▶ TASK DETAILS
Find each line in the rows below that contains the string "swatch" and copy it out in full; case counts.

▶ THE INPUT
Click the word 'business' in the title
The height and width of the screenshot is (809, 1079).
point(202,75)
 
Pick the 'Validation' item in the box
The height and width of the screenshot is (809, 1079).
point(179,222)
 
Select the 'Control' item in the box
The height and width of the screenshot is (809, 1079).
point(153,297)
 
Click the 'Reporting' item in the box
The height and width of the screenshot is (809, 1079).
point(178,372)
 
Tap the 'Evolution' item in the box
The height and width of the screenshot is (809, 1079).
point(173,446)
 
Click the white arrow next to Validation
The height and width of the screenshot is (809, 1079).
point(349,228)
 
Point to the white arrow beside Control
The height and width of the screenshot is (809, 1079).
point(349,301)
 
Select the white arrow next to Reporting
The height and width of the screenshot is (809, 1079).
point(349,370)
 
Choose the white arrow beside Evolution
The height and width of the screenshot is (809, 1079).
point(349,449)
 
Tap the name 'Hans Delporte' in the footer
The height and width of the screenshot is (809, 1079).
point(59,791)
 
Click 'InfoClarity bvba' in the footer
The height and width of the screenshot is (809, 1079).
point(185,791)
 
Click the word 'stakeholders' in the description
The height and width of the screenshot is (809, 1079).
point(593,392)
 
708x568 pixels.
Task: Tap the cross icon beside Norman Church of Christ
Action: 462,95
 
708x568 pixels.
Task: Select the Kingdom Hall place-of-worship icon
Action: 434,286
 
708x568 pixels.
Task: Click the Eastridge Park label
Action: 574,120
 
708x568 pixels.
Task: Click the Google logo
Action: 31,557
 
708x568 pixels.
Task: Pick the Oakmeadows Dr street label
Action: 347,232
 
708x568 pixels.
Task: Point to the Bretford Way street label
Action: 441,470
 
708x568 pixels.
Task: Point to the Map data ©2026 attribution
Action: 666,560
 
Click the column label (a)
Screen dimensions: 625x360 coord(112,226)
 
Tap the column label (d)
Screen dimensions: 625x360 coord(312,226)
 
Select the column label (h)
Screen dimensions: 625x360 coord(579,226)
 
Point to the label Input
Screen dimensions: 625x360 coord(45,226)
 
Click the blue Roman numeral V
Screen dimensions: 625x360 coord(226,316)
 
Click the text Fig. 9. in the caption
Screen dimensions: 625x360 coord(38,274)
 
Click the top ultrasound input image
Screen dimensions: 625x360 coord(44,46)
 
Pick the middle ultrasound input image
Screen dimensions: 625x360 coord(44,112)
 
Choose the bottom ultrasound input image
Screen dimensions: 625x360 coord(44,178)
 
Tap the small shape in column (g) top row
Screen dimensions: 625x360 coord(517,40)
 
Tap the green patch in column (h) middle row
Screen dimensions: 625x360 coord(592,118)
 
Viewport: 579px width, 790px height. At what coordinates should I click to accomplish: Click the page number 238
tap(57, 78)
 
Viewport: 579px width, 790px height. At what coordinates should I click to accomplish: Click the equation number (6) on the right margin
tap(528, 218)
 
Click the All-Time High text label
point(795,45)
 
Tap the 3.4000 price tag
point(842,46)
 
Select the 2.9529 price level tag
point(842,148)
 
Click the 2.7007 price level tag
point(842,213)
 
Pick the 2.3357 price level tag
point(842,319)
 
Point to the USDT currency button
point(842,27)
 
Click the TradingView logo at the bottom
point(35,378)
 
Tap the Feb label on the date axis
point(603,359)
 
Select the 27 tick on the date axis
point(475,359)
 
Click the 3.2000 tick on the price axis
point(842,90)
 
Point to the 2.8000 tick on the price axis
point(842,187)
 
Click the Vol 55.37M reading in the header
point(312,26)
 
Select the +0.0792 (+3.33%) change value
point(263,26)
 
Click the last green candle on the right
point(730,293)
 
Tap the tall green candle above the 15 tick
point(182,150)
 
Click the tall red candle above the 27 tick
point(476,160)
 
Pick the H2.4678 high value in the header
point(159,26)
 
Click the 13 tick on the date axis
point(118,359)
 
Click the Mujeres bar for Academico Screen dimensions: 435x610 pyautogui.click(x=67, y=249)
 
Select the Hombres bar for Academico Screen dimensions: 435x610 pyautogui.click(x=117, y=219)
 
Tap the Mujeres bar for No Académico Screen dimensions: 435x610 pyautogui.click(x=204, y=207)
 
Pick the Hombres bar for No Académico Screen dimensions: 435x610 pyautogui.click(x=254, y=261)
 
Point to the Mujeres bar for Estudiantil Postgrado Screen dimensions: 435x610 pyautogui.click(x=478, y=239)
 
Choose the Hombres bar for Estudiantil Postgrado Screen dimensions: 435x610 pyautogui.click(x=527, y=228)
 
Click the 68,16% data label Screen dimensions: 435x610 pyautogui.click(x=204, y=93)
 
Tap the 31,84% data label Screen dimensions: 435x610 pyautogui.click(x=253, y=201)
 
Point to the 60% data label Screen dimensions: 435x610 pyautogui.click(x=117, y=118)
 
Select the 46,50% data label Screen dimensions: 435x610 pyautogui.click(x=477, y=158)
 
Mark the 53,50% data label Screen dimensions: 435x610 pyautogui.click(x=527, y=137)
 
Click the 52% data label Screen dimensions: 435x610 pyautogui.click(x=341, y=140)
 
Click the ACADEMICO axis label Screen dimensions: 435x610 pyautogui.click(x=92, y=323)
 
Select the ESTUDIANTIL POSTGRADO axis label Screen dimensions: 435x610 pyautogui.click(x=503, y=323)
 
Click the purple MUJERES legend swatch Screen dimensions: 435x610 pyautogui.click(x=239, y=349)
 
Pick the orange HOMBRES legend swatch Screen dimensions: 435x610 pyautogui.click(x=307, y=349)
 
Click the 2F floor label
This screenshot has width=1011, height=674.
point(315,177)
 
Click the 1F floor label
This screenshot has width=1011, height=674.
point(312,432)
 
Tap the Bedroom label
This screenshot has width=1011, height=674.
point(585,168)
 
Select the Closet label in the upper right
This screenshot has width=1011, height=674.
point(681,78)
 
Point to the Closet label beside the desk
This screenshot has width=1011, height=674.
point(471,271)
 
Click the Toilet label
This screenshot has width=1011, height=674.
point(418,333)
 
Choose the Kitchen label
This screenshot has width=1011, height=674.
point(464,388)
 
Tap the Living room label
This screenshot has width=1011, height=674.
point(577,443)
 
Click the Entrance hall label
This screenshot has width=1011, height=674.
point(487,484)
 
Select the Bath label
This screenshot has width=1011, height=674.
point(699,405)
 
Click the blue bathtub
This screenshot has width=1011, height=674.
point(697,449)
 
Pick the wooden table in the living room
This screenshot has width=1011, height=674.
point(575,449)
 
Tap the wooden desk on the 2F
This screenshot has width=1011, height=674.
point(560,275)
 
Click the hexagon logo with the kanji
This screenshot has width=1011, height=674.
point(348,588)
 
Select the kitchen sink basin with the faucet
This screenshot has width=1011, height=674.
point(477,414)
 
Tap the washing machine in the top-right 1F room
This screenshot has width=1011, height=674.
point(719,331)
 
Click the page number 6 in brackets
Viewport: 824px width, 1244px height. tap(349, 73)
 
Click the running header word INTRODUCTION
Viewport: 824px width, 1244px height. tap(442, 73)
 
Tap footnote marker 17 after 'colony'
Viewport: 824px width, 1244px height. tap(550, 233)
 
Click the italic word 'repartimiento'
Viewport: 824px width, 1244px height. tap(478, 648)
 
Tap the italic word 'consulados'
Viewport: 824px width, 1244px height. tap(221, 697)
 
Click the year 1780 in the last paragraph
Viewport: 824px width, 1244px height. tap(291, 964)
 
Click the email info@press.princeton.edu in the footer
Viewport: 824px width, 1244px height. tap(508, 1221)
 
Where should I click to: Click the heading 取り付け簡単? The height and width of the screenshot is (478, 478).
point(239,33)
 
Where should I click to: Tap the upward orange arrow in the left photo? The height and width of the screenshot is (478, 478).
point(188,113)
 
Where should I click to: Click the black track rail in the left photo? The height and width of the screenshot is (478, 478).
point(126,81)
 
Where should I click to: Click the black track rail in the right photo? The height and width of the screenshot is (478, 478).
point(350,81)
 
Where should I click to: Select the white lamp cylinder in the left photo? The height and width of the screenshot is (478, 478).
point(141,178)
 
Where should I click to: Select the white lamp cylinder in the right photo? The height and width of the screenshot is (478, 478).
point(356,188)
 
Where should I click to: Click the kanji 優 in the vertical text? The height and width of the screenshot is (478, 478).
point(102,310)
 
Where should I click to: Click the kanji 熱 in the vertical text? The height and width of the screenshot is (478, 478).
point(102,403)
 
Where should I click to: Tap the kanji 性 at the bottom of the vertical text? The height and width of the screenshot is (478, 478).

▶ RESPONSE TO THE TASK
Click the purple MUJERES legend swatch Screen dimensions: 435x610 pyautogui.click(x=239, y=349)
Pick the orange HOMBRES legend swatch Screen dimensions: 435x610 pyautogui.click(x=307, y=349)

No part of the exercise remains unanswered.